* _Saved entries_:
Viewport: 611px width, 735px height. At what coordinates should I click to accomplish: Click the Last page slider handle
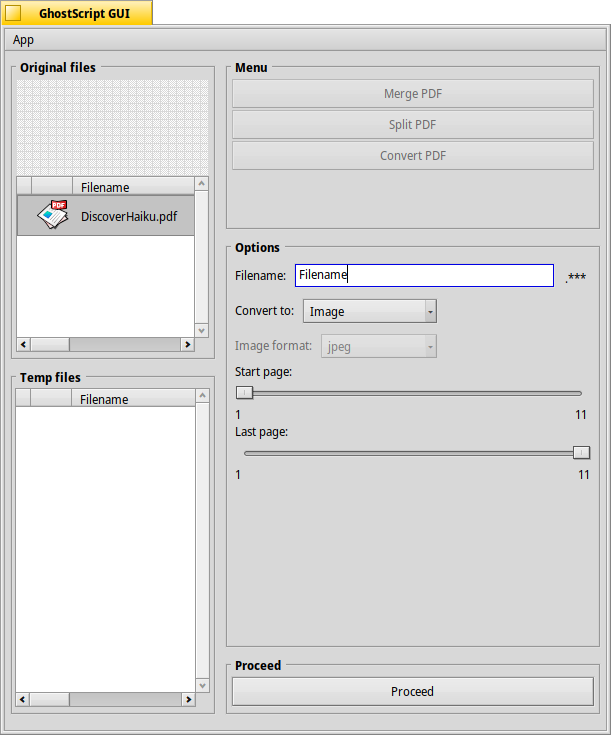coord(581,453)
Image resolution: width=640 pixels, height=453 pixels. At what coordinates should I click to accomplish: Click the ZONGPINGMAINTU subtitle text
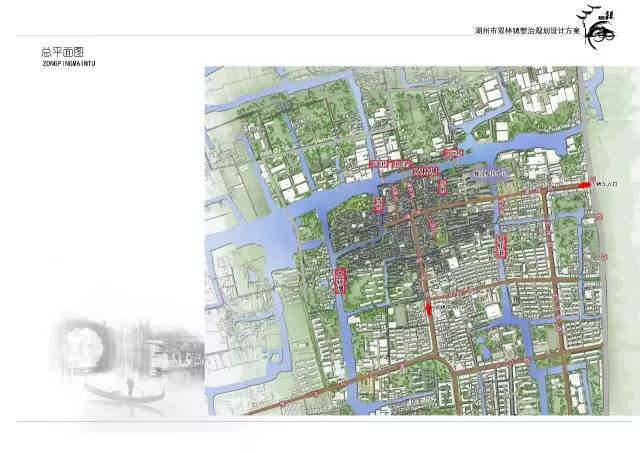[69, 64]
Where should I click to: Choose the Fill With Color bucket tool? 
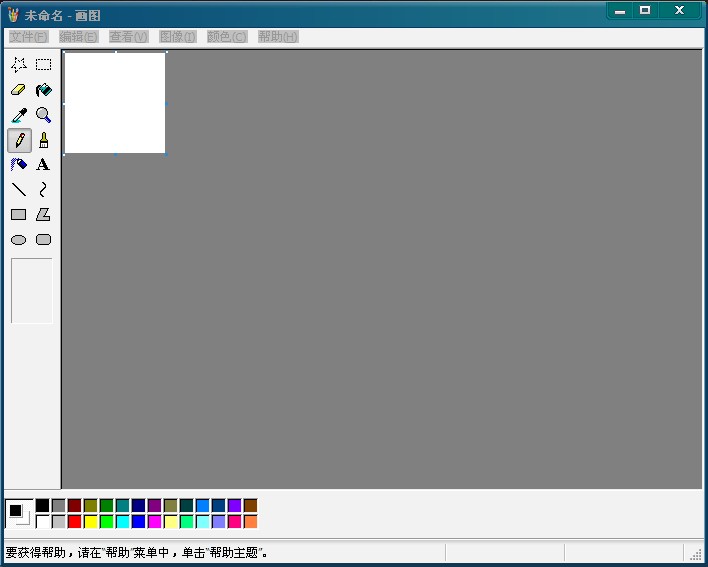pos(43,90)
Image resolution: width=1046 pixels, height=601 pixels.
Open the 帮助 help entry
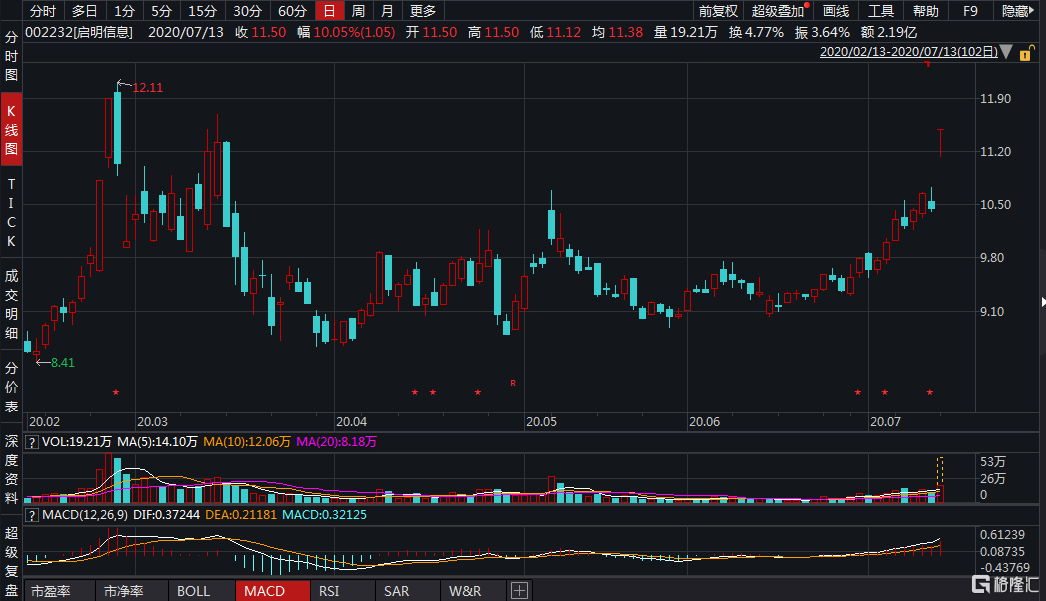(925, 11)
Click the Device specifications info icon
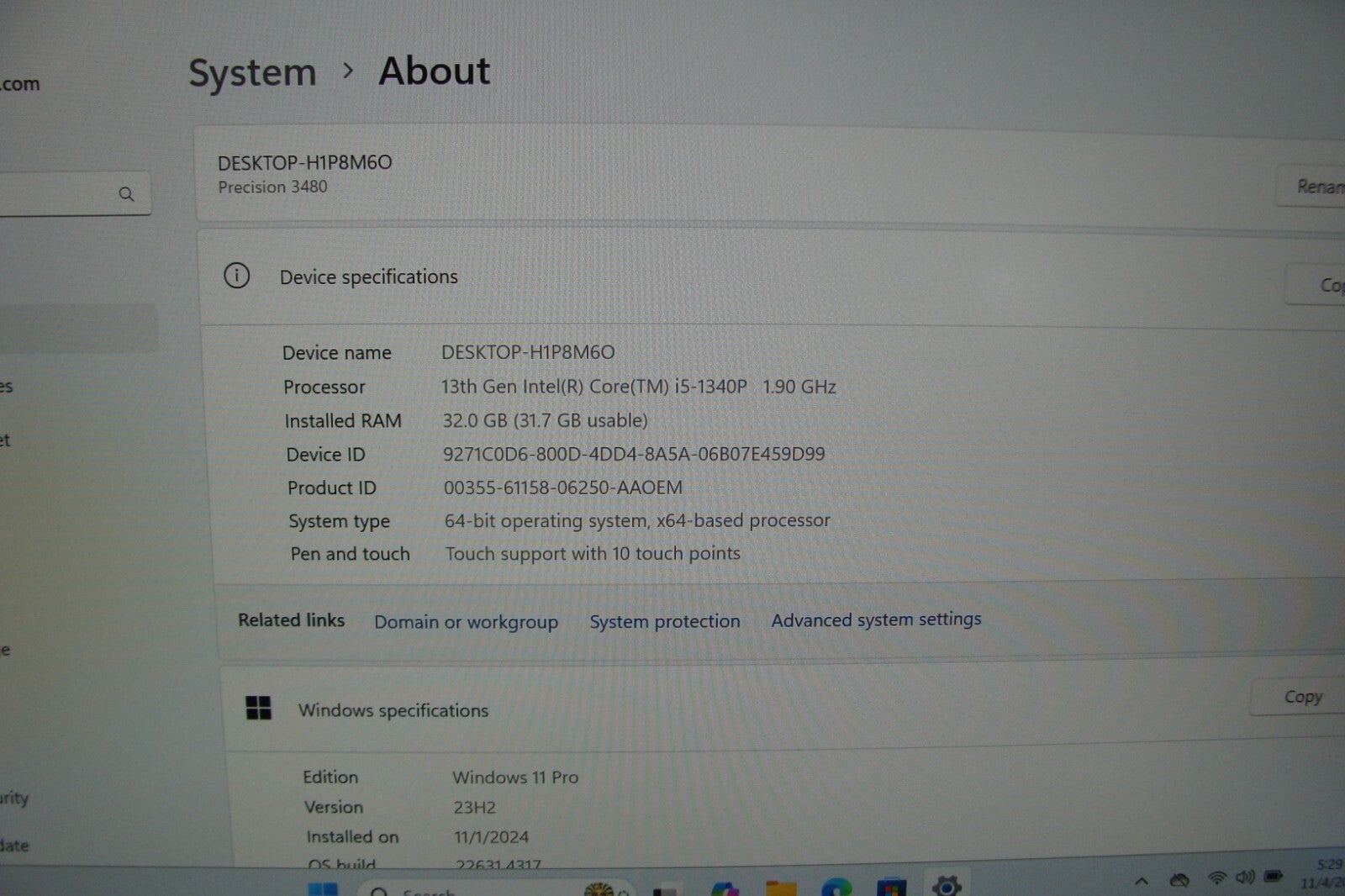Image resolution: width=1345 pixels, height=896 pixels. click(236, 276)
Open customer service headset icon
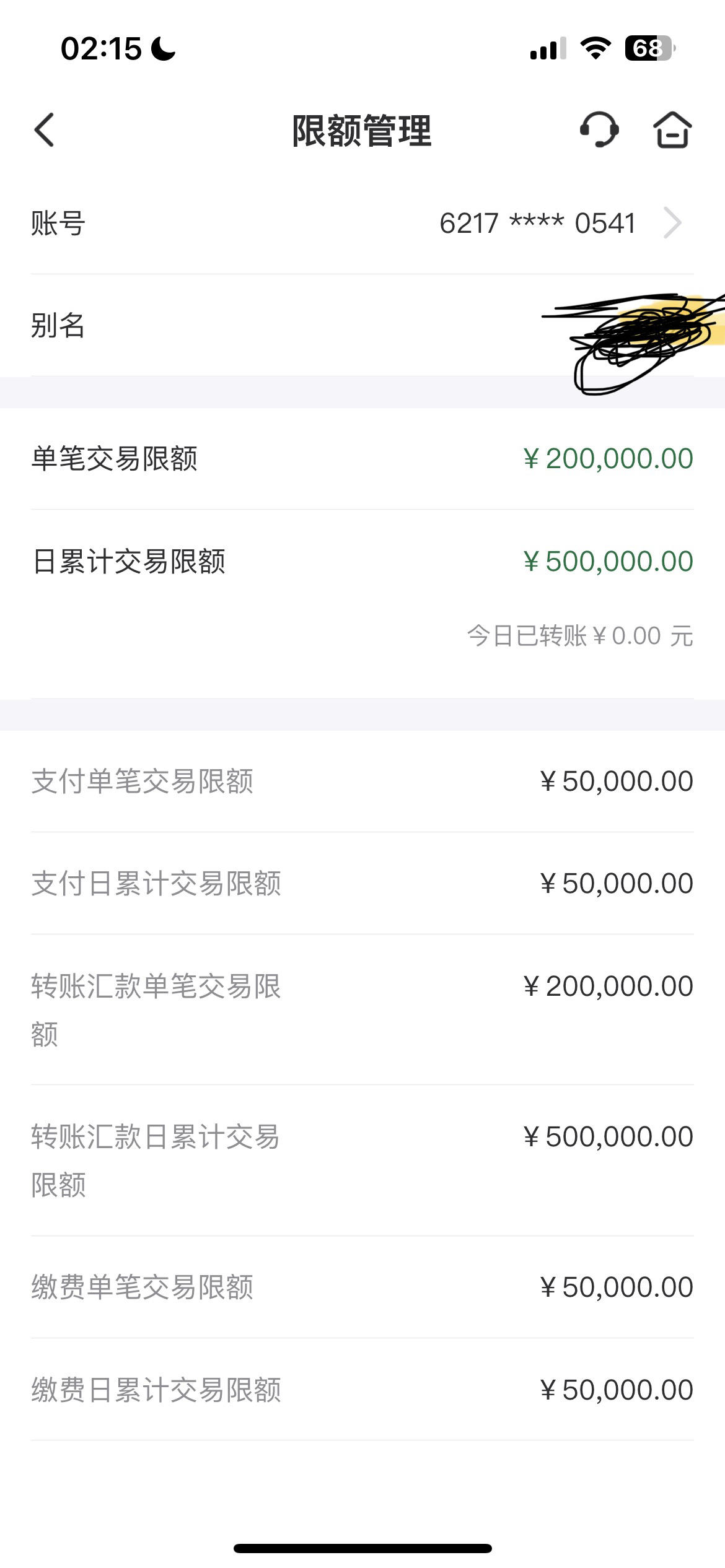The width and height of the screenshot is (725, 1568). coord(599,130)
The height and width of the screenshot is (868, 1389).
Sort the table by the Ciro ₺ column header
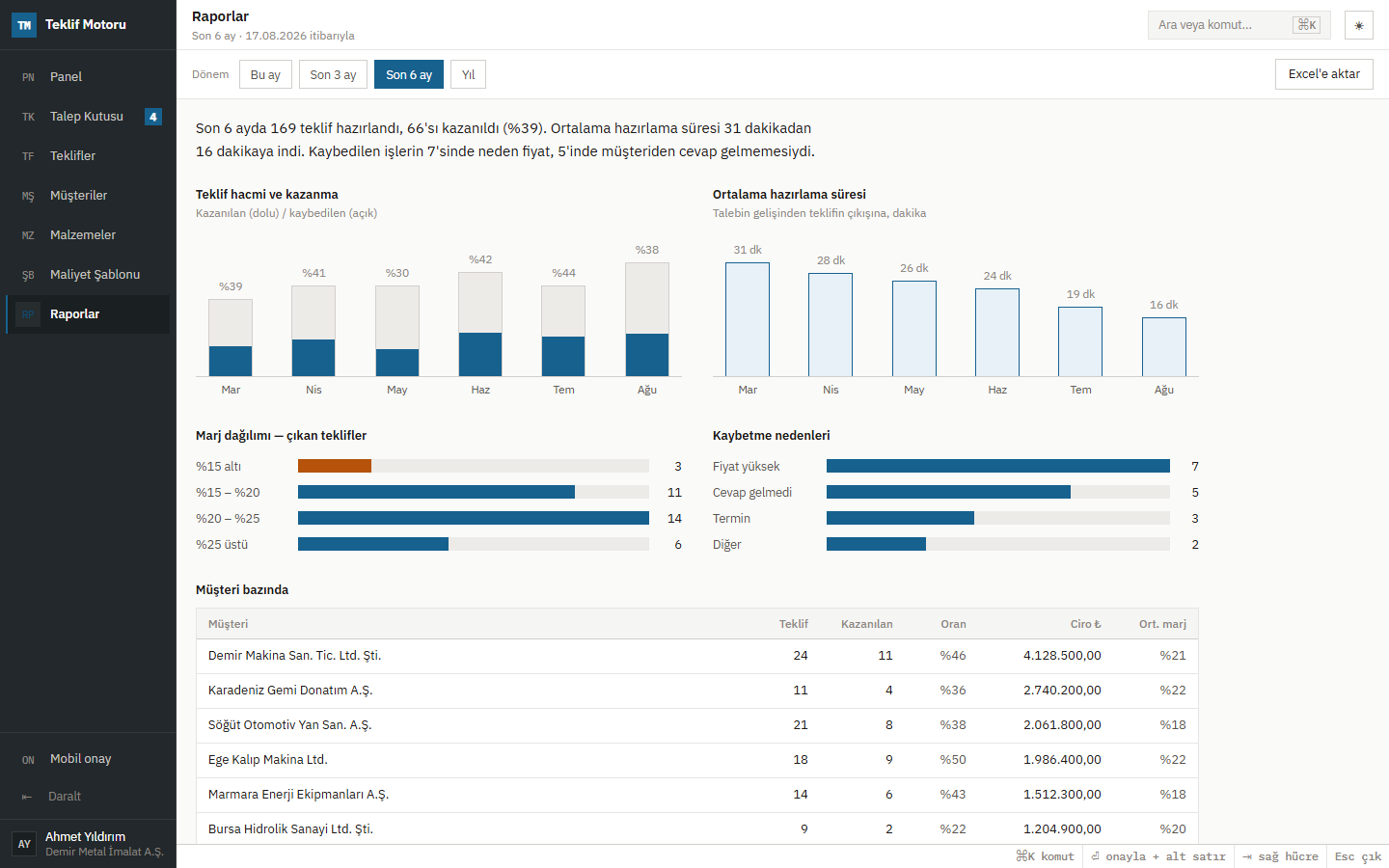[x=1085, y=624]
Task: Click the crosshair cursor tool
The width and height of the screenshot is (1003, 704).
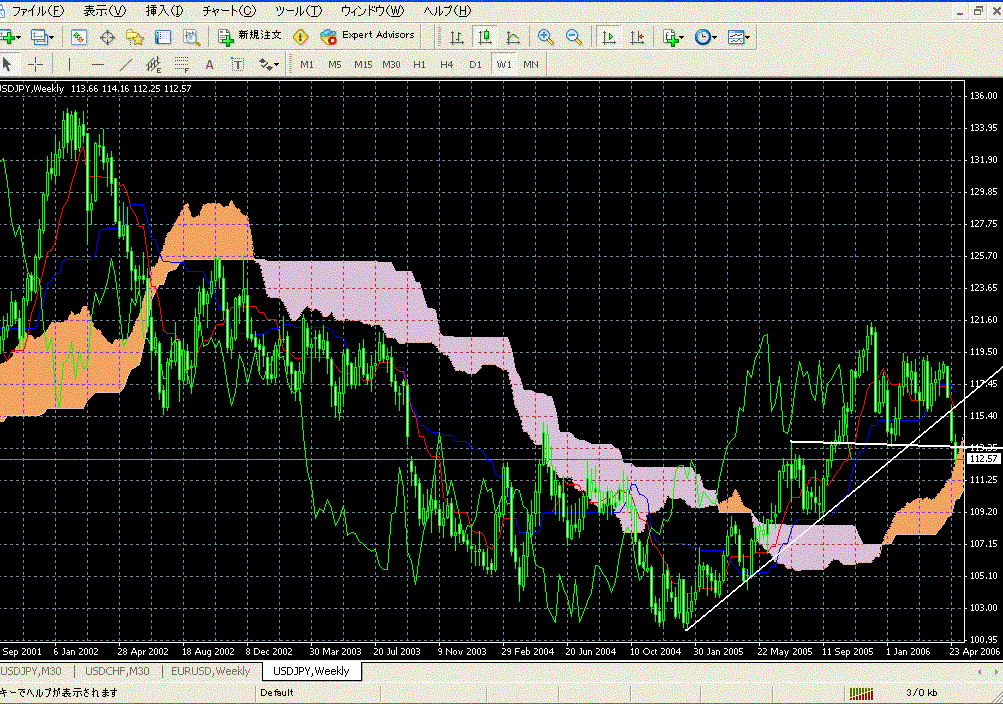Action: [36, 64]
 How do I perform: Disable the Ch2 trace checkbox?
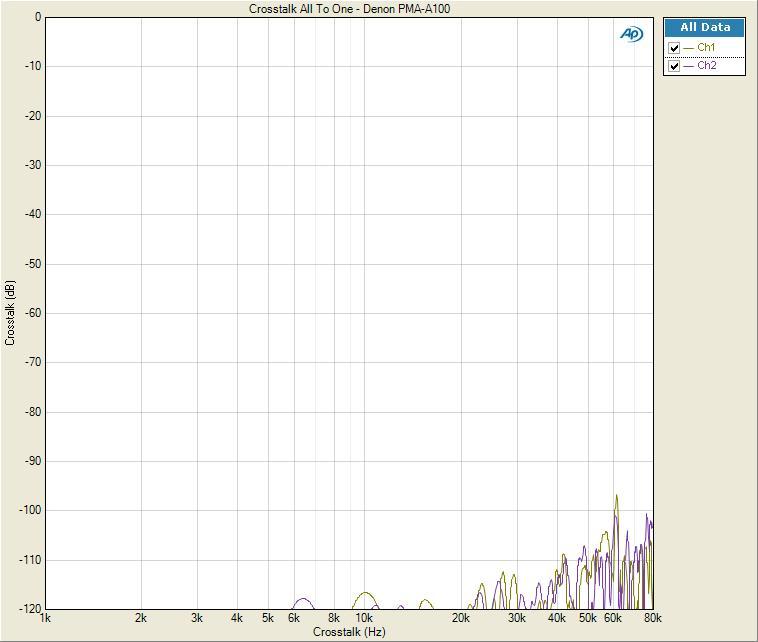click(675, 66)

* _Exercise requirements_:
Your output should be the records above, duplicated exactly and picture-free.

* _Your response_:
Viewport: 611px width, 735px height. At what coordinates should I click to accomplish: Click the Last page slider handle
coord(581,453)
Image resolution: width=640 pixels, height=453 pixels. At what coordinates should I click to accomplish: Click the ZONGPINGMAINTU subtitle text
[69, 64]
Where should I click to: Choose the Fill With Color bucket tool? 
pos(43,90)
Image resolution: width=1046 pixels, height=601 pixels.
Open the 帮助 help entry
(925, 11)
Click the Device specifications info icon
Image resolution: width=1345 pixels, height=896 pixels. click(236, 276)
Open customer service headset icon
The width and height of the screenshot is (725, 1568). coord(599,130)
The height and width of the screenshot is (868, 1389).
Sort the table by the Ciro ₺ column header
[x=1085, y=624]
Task: Click the crosshair cursor tool
The width and height of the screenshot is (1003, 704).
Action: [36, 64]
 How do I perform: Disable the Ch2 trace checkbox?
click(675, 66)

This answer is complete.